:: Task statement ::
Starting from the line that contains "Chronic obstructive pulmonary", output every remaining line of the records below exactly as it appears, that line and the last one included.

[Stored records]
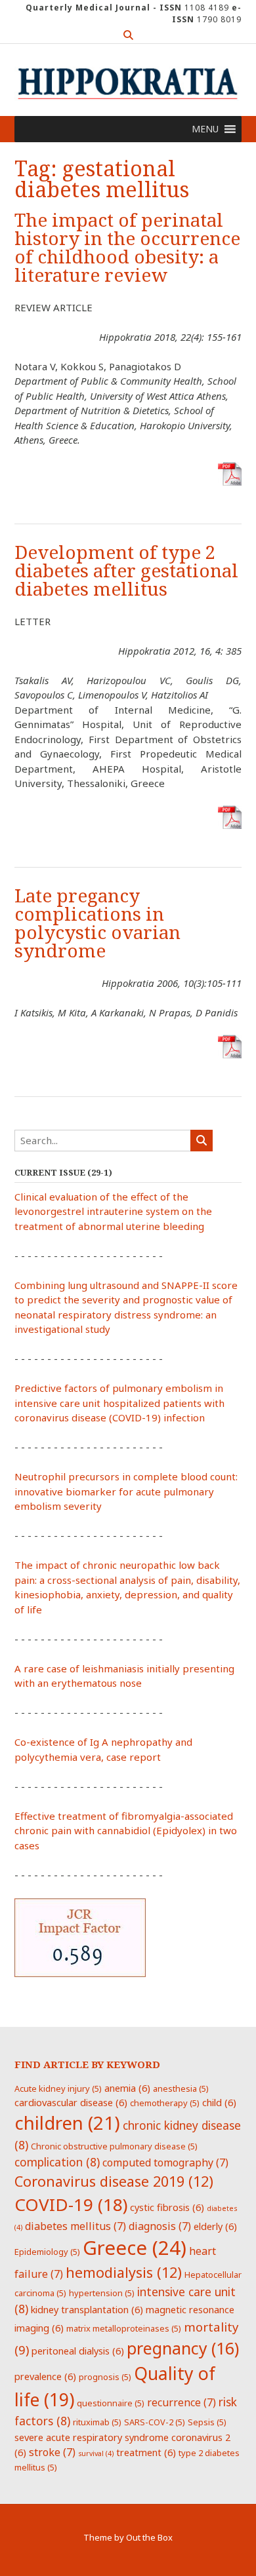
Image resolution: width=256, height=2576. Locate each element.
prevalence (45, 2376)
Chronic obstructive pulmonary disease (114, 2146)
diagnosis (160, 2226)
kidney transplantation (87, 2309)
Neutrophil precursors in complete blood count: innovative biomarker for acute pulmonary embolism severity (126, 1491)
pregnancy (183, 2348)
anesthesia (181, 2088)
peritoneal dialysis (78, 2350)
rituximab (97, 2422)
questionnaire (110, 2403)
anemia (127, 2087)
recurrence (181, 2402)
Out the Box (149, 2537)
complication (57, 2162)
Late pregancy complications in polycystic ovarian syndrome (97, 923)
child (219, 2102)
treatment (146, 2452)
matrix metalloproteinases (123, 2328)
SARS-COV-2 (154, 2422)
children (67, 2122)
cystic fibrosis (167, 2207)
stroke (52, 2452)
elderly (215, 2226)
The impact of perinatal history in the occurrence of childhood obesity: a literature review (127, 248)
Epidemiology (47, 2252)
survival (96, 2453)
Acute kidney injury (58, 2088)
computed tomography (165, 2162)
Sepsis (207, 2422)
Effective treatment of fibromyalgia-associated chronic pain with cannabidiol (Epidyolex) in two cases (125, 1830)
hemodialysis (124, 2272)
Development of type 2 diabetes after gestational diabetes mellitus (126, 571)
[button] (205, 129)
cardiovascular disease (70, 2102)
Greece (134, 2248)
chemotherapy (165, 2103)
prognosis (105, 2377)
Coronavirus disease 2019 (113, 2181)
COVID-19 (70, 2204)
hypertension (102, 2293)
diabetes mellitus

:: Response to this task ::
Chronic obstructive pulmonary disease (114, 2146)
diagnosis (160, 2226)
kidney transplantation (87, 2309)
Neutrophil precursors in complete blood count: innovative biomarker for acute pulmonary embolism severity (126, 1491)
pregnancy (183, 2348)
anesthesia (181, 2088)
peritoneal dialysis (78, 2350)
rituximab (97, 2422)
questionnaire (110, 2403)
anemia (127, 2087)
recurrence (181, 2402)
Out the Box (149, 2537)
complication (57, 2162)
Late pregancy complications in polycystic ovarian syndrome (97, 923)
child (219, 2102)
treatment (146, 2452)
matrix metalloproteinases (123, 2328)
SARS-COV-2 (154, 2422)
children (67, 2122)
cystic fibrosis (167, 2207)
stroke (52, 2452)
elderly (215, 2226)
The impact of perinatal history in the occurrence of childhood obesity: a literature review (127, 248)
Epidemiology (47, 2252)
survival (96, 2453)
Acute kidney injury (58, 2088)
computed tomography (165, 2162)
Sepsis (207, 2422)
Effective treatment of fibromyalgia-associated chronic pain with cannabidiol (Epidyolex) in two cases (125, 1830)
hemodialysis (124, 2272)
Development of type 2 diabetes after gestational diabetes mellitus (126, 571)
[button] (205, 129)
cardiovascular disease (70, 2102)
Greece (134, 2248)
chemotherapy (165, 2103)
prognosis (105, 2377)
Coronavirus disease 2019 (113, 2181)
COVID-19 (70, 2204)
hypertension (102, 2293)
diabetes mellitus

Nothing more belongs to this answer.